Publicado em: 9 Junho 2025

Por: Hervé Lancelin

Categoria: Crítica de arte

Tempo de leitura: 10 minutos

Gottfried Helnwein transforma o hiper-realismo numa arma de resistência. As suas crianças com rostos vendados e as suas meninas cicatrizadas revelam a violência oculta das nossas sociedades. Este artista austríaco naturalizado irlandês recusa toda e qualquer concessão, utilizando a arte como um revelador implacável das nossas zonas de sombra coletivas mais profundas.

Ouçam-me bem, bando de snobs, porque aqui estamos diante de um dos últimos verdadeiros provocadores da nossa época, um homem que ainda ousa fazer o que a arte deveria ter feito desde sempre: dar-nos um estalo com a verdade da nossa condição humana. Gottfried Helnwein não é daqueles artistas contemporâneos que se satisfazem com a autoindulgência de um mercado de arte esterilizado. Não, este austríaco que se tornou irlandês confronta-nos há mais de cinquenta anos com as nossas zonas de sombra mais profundas, através de uma obra que faz da infância martirizada o espelho implacável das nossas sociedades.

Nascido em 1948 numa Viena ainda assombrada pelos fantasmas do nazismo, Helnwein cresceu nessa atmosfera de silêncio cúmplice que Stefan Zweig descreve tão bem nas suas memórias de exílio. Esta cidade partida, onde ninguém cantava nem ria, onde os adultos tentavam esquecer-se num amnésia coletiva, forjou o artista rebelde que conhecemos. Desde a adolescência, rejeita as convenções, abandona a escola, rejeita a autoridade em todas as suas formas. A sua primeira transgressão artística, este alegado retrato de Hitler pintado com o seu próprio sangue que lhe vale a expulsão da escola de arte, já anuncia a radicalidade do seu compromisso estético.

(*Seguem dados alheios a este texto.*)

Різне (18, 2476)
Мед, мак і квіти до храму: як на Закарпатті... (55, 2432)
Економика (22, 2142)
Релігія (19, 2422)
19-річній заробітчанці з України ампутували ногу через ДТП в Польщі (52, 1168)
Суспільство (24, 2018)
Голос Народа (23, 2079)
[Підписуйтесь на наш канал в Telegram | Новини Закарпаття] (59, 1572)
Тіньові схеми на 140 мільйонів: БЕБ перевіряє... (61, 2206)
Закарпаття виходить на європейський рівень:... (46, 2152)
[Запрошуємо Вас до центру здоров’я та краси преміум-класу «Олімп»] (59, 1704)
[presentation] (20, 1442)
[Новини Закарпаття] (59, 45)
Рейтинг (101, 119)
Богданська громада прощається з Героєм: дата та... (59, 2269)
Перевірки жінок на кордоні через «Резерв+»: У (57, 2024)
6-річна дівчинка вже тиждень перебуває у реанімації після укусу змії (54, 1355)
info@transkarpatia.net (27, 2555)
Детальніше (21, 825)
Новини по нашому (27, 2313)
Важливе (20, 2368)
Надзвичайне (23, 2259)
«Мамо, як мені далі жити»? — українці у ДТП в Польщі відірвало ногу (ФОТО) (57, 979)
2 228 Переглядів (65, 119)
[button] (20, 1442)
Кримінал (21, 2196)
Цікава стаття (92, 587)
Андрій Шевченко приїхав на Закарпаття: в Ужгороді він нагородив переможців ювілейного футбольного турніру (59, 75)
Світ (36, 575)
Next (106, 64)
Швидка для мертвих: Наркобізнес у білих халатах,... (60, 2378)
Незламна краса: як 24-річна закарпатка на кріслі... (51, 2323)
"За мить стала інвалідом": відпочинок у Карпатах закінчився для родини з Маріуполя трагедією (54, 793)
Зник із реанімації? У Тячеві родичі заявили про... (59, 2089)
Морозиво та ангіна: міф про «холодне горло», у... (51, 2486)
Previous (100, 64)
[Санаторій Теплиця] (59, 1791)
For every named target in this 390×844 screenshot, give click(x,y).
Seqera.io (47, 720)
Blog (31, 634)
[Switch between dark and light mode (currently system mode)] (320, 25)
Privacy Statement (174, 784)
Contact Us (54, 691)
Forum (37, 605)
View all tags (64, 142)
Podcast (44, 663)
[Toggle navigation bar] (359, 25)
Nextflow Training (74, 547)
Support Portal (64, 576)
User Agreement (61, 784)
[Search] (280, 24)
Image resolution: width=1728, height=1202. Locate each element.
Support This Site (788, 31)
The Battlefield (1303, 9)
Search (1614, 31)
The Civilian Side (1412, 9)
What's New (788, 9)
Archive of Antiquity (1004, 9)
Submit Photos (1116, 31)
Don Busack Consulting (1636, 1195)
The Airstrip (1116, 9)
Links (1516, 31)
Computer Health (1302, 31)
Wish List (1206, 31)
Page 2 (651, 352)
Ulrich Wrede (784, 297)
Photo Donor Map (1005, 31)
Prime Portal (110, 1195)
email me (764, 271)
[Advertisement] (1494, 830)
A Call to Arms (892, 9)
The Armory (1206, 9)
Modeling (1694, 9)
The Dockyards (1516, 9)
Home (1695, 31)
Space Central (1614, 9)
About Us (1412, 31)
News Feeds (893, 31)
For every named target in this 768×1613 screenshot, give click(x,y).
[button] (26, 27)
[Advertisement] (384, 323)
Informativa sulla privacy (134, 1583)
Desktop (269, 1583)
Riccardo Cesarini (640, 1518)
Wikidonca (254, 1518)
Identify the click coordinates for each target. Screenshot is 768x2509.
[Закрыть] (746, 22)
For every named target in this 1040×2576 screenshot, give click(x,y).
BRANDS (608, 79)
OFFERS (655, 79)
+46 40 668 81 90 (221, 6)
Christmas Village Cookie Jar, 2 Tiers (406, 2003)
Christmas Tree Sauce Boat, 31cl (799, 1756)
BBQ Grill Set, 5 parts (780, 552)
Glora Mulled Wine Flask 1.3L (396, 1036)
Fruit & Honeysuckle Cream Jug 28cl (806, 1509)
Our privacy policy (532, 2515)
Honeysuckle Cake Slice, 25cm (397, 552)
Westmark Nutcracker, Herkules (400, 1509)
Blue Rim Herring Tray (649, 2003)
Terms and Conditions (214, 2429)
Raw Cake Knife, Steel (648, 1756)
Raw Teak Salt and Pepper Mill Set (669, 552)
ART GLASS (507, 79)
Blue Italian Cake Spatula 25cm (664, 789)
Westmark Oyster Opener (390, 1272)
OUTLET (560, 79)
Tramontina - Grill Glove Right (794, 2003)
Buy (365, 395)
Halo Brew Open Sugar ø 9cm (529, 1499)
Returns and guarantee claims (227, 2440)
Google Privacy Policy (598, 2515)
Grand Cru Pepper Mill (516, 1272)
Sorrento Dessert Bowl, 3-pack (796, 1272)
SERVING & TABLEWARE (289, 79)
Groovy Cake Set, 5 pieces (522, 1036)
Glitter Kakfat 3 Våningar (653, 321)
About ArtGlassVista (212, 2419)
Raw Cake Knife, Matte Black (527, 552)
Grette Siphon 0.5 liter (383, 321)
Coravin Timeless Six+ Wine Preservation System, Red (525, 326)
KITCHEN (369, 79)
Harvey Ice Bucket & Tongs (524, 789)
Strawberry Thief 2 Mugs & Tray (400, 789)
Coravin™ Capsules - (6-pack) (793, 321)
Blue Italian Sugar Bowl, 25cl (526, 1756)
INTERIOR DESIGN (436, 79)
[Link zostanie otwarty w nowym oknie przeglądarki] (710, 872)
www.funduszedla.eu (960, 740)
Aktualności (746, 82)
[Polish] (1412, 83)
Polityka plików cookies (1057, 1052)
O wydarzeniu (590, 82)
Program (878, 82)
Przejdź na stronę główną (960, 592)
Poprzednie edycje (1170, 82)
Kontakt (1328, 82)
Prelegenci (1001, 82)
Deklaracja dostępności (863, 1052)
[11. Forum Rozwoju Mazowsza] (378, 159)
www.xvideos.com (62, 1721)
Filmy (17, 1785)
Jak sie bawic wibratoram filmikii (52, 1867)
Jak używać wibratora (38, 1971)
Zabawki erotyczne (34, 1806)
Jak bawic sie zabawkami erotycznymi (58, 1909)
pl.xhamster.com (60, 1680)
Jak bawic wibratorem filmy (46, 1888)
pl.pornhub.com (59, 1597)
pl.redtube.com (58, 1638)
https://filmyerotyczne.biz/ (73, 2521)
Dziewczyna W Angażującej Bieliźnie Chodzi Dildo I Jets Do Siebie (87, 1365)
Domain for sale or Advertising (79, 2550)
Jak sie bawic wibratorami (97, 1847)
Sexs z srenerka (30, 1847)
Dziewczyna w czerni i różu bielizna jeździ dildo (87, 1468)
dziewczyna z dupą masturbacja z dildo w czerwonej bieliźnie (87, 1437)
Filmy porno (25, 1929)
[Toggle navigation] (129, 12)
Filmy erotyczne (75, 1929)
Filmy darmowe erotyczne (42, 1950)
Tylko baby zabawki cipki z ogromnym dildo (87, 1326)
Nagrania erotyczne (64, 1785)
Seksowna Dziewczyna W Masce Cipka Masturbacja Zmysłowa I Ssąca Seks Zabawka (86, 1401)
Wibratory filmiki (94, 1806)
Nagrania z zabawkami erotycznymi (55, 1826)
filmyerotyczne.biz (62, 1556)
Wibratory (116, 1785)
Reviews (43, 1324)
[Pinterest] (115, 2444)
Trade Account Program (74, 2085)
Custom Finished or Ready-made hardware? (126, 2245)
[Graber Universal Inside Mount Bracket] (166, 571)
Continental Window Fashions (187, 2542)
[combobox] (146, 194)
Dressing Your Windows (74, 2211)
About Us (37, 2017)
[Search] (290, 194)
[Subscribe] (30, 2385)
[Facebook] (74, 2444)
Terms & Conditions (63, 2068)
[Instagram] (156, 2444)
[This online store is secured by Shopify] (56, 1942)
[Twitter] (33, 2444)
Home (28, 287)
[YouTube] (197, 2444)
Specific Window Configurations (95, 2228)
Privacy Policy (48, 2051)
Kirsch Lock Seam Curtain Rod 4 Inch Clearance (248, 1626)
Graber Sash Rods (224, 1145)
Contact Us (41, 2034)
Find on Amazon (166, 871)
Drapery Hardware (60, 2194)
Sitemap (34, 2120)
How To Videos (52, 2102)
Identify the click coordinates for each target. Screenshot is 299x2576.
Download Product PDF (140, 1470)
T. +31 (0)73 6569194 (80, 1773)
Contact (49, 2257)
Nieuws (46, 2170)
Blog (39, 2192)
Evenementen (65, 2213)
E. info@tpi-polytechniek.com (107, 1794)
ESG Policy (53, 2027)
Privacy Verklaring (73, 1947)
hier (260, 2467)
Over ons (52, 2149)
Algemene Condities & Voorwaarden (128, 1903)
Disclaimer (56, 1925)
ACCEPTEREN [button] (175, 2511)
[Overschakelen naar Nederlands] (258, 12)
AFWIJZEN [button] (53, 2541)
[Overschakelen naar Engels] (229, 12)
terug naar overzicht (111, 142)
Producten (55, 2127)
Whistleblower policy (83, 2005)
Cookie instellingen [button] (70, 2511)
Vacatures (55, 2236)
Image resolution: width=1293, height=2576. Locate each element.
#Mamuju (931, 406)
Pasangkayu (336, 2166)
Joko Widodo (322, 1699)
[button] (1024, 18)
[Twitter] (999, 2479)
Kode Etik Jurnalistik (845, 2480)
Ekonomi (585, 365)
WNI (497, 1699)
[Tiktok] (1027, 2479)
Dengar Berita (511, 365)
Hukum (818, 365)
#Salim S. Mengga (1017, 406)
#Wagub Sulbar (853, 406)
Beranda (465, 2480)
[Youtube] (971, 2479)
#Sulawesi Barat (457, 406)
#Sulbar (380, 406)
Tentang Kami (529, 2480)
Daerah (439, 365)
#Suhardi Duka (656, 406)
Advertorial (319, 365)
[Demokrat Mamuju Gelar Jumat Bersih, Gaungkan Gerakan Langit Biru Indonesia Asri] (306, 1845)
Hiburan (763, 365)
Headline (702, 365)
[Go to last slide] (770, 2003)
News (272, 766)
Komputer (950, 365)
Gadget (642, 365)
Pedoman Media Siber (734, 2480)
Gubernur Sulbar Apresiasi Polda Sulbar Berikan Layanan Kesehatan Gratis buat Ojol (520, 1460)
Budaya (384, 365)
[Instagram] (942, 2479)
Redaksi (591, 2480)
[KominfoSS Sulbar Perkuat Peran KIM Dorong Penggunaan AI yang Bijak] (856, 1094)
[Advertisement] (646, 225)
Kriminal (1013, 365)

O hiper-realismo de Helnwein transcende a mera proeza técnica para se tornar instrumento de resistência. As suas crianças com os rostos vendados, as suas meninas com cicatrizes abertas, os seus bebés segurando armas de guerra não são fruto de sensacionalismo gratuito, mas de uma necessidade interior imperiosa. Como ele próprio declarou: “Desde muito jovem, sempre vi a violência à minha volta e os efeitos da violência: o medo” [1]. Esta violência, ele metamorfoseia-a em beleza perturbadora, em poesia áspera que nos obriga a olhar aquilo que preferiríamos ignorar.

As suas primeiras exposições vienenses nos anos 1970 provocaram violentos protestos, encerramentos de exposições, confiscações policiais. O público burguês da época não suportava essas imagens de crianças torturadas que remetiam com demasiada crueza para os crimes recentes da História. Contudo, Helnwein persiste e assina, convencido de que a arte deve servir de estímulo para a consciência coletiva. As suas aguarelas de crianças mutiladas tornam-se rapidamente a sua assinatura estética, uma marca que nunca deixará de perturbar.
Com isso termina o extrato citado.